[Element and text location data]
──────
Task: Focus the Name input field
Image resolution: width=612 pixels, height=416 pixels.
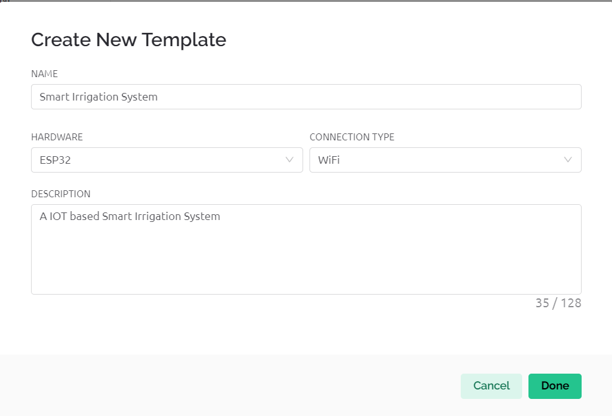Action: [x=306, y=97]
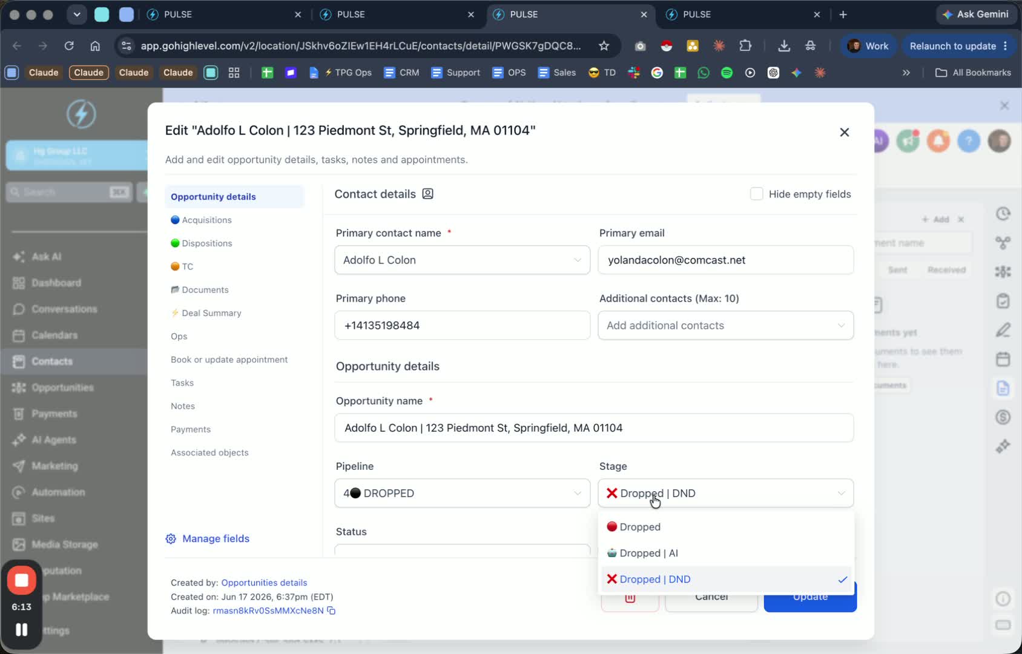Open the Pipeline DROPPED dropdown

pos(462,493)
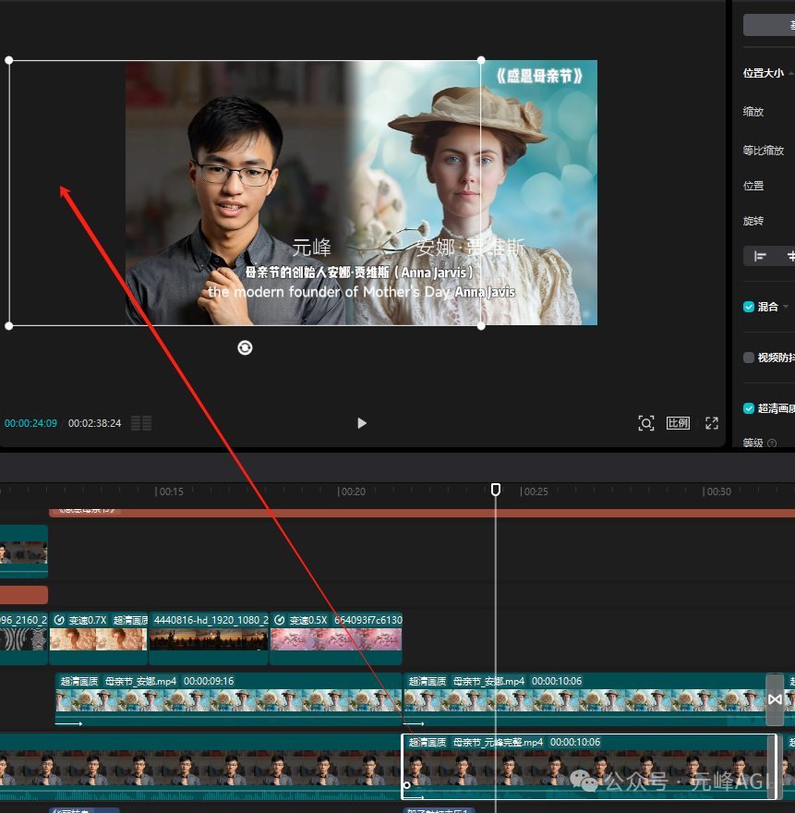Click the rotate handle below the preview frame
The height and width of the screenshot is (813, 795).
245,347
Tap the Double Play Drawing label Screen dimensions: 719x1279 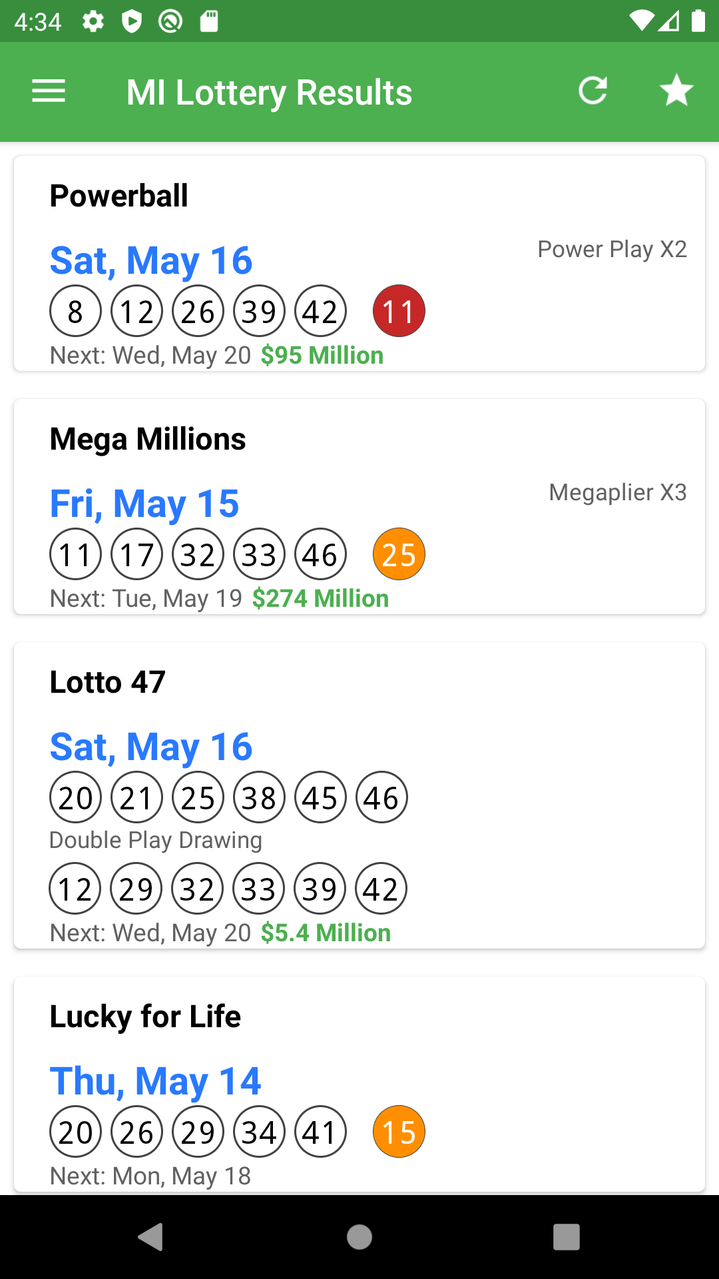(156, 840)
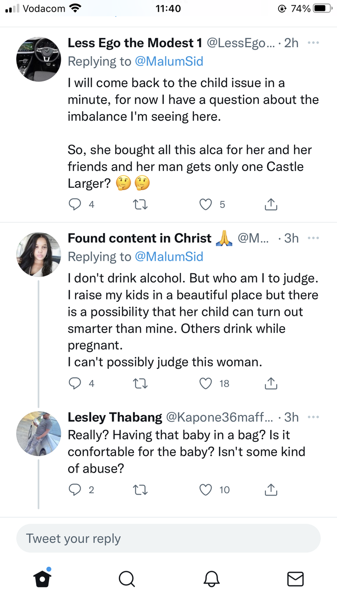Reply to Less Ego the Modest 1's tweet
Image resolution: width=337 pixels, height=599 pixels.
[x=75, y=205]
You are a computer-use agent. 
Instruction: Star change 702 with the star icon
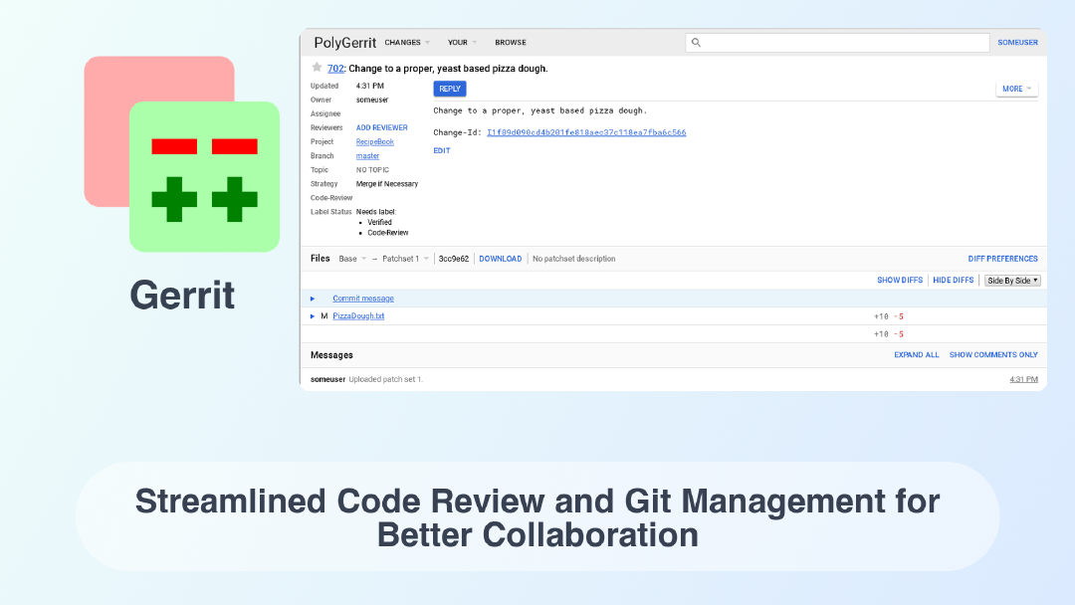coord(317,68)
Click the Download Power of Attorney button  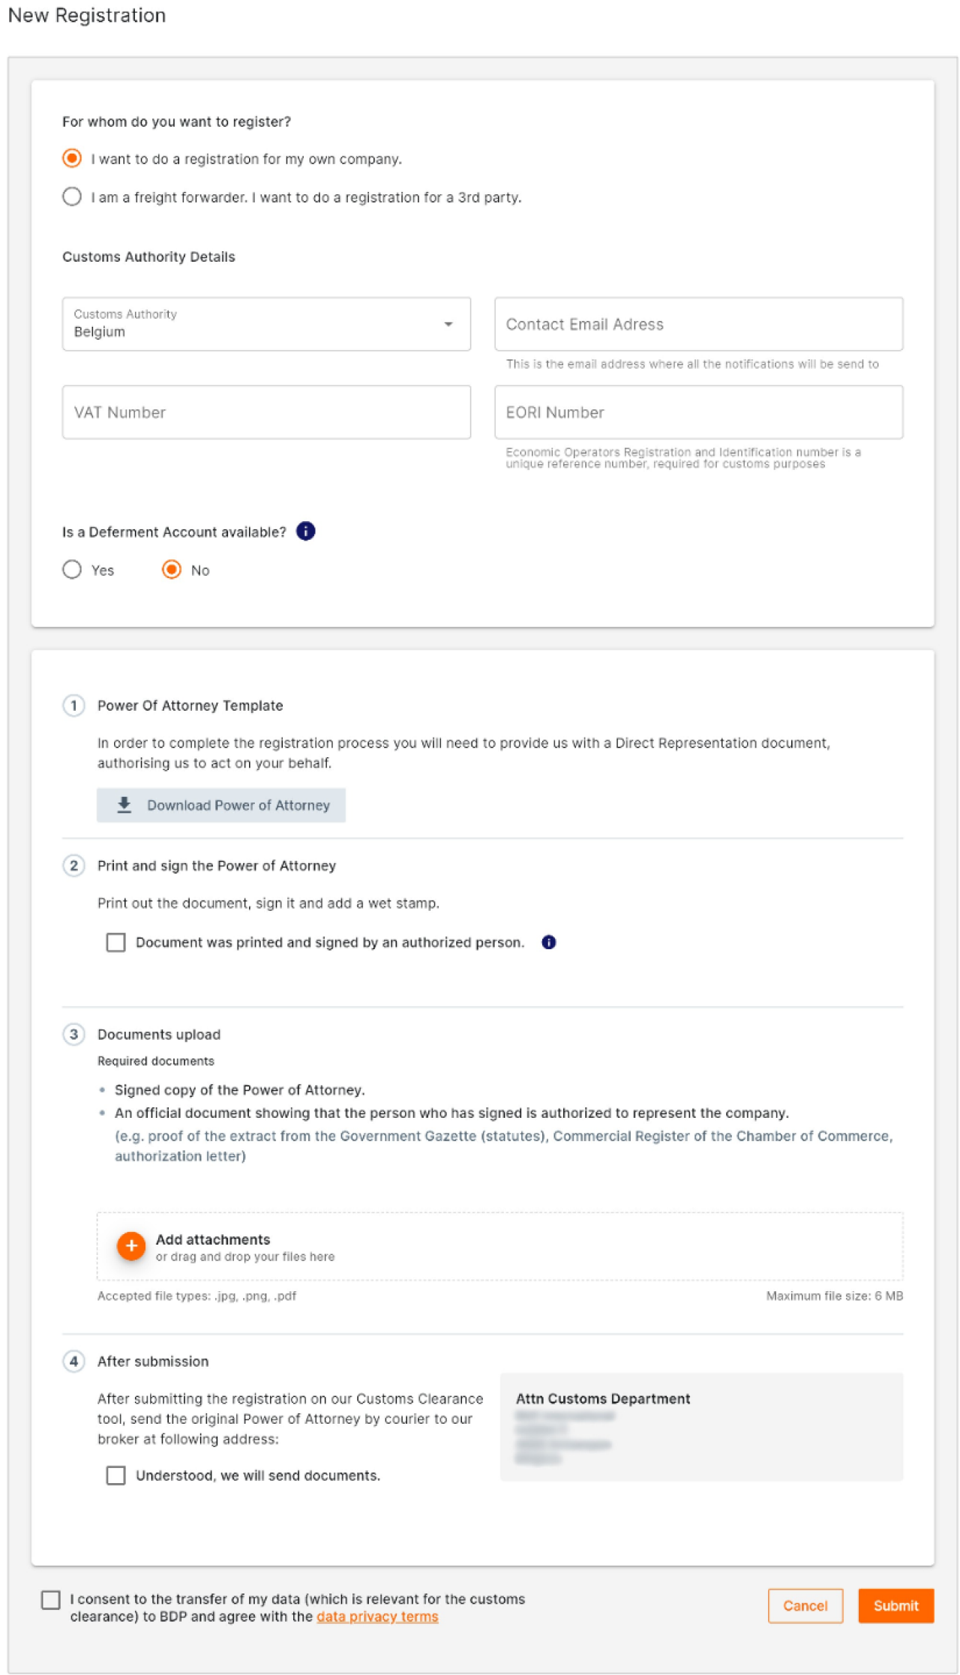pos(221,805)
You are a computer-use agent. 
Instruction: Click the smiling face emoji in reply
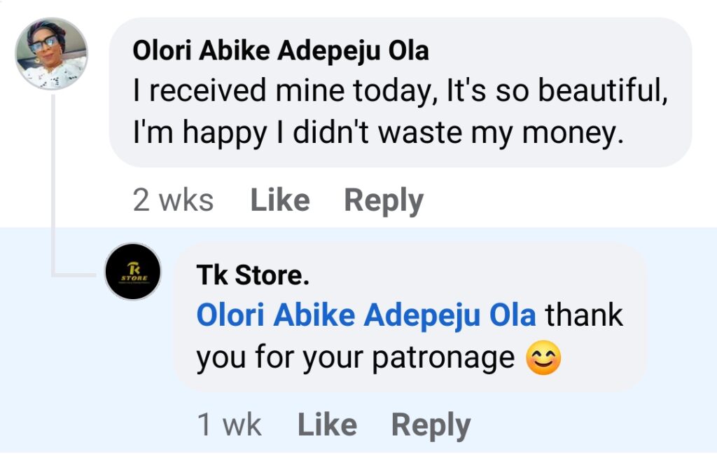tap(543, 359)
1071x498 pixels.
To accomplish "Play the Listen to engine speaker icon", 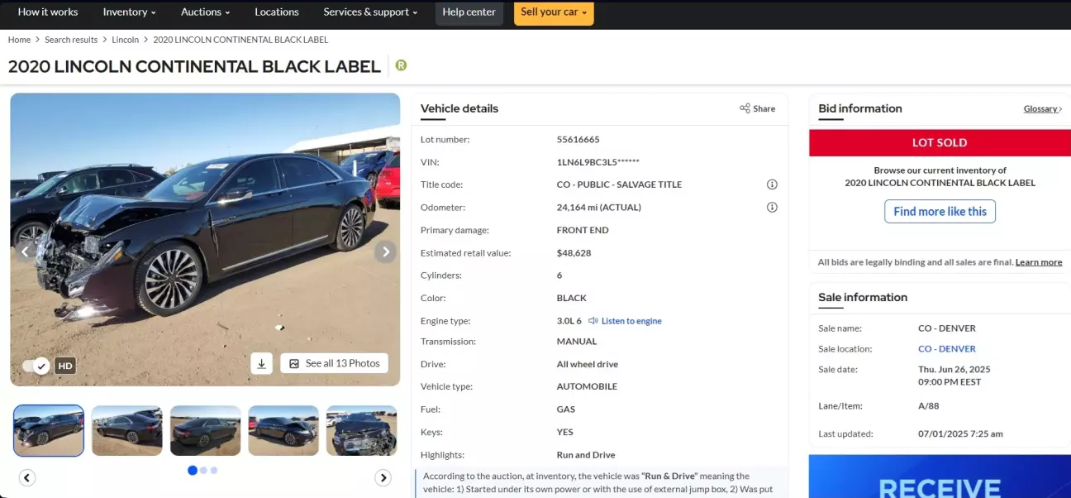I will (593, 321).
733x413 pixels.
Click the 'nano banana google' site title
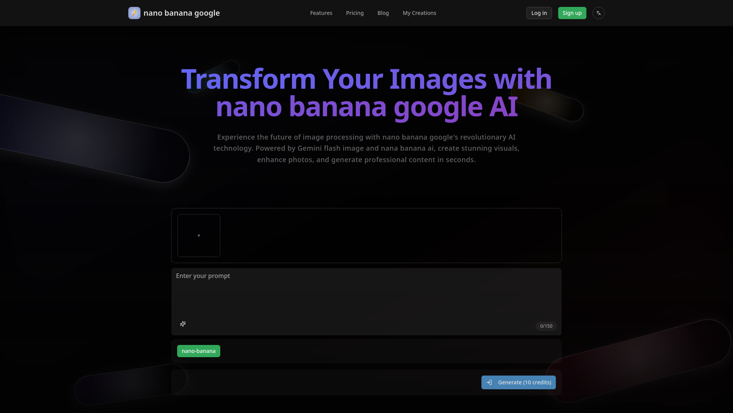point(181,13)
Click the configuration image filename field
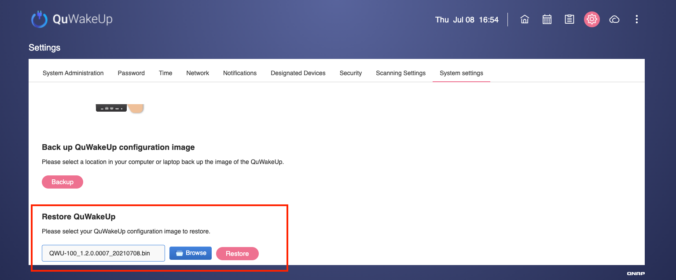Image resolution: width=676 pixels, height=280 pixels. tap(103, 253)
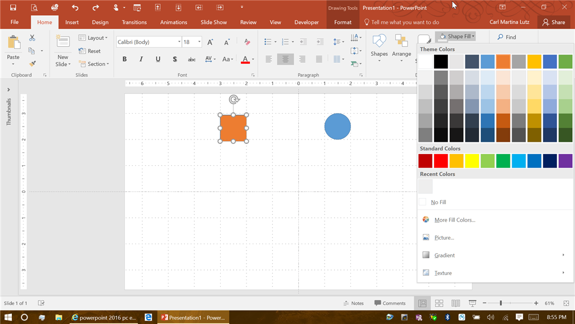Click the Share button
This screenshot has height=324, width=575.
pos(554,22)
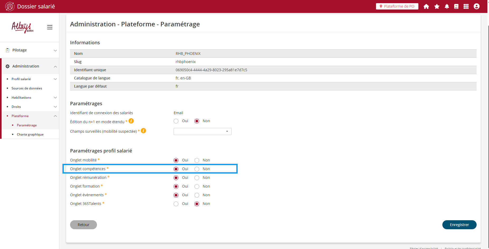This screenshot has height=249, width=489.
Task: Click the Plateforme de PO selector
Action: pos(397,6)
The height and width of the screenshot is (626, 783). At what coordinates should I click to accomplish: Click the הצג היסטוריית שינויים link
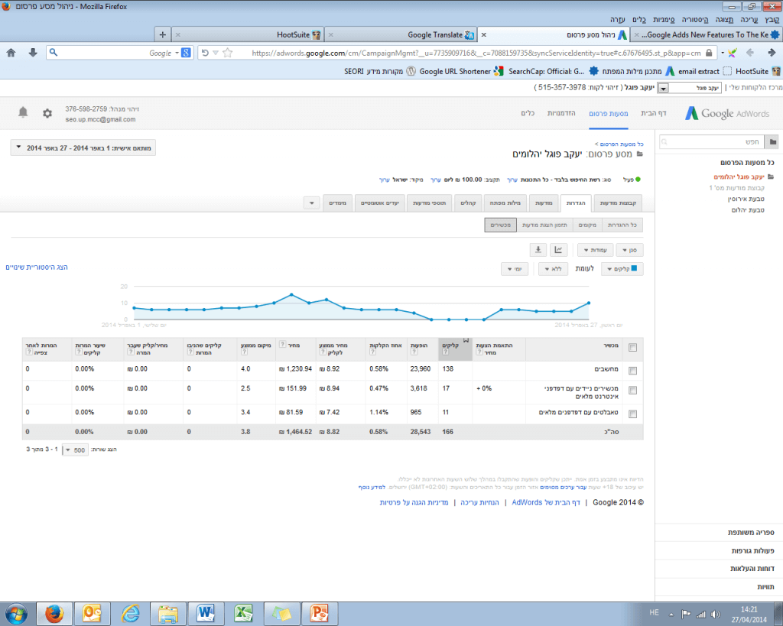tap(37, 267)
──────
REQUIRED WORK
Rewrite the data starting at the line that contains "733x413 pixels." and ending at the end of the data, with "configuration" changed to "settings" and everything else unchanged. Leave the pictures out of your answer.

COMPLETED TASK
733x413 pixels.
Click the 'nano banana google' site title
point(181,13)
Click the settings image filename field
Image resolution: width=676 pixels, height=280 pixels. tap(103, 253)
Click the Share button
This screenshot has height=324, width=575.
pos(554,22)
This screenshot has height=249, width=489.
Task: Click the Plateforme de PO selector
Action: pos(397,6)
The height and width of the screenshot is (626, 783). At what coordinates should I click to accomplish: Click the הצג היסטוריית שינויים link
tap(37, 267)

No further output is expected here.